A family of Muslims wouldn't buy pictures unless we edited the family of Jews out of the group photo. I was a zipline guide, we were six stories in the air for a couple hours. Really really awkward. You could cut the tension with a knife. The Jews were super nice, and tipped $20 the Muslims were crazy mean and left $0.

#90

Was a campus tour guide for 2 years. A parent (who was also an alum) of one of touring high schoolers asked in front of the entire group if anyone “was still jumping off the clock tower?” I gave him a confused look and said no? He proceeded to tell everyone that three people jumped off the tower while he was a student there. Thanks for bringing that up dude really sensitive and considerate of ya.

#91

I was on one of those Big Bus tours of San Francisco in the evening. Last ride for the night. The tour guide probably mentioned five times before leaving that it would be freezing up top and that no one could go up or down the stairs during the hour tour because it was dangerous.
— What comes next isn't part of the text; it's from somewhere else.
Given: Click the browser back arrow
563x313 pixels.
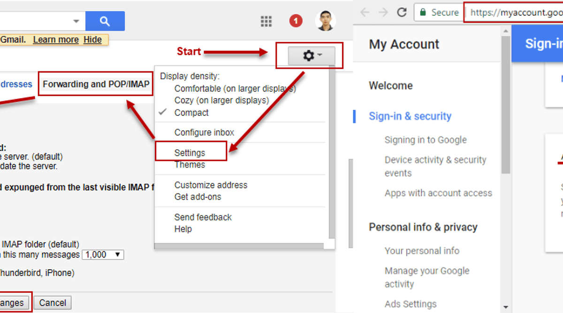Looking at the screenshot, I should click(x=364, y=12).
This couple was at the top with their INFANT (wearing nothing but a onesie with a thin bed sheet over the carrier). The tour guide suggested multiple times that they stay downstairs since it would be freezing. Well, it felt something like 30 degrees or less and the poor baby was crying the entire time before we had to pull over (after 30-40 minutes) so the couple could take their popsicle baby inside the bus to thaw out. Best parents of the year, choosing a better view over their baby's well being.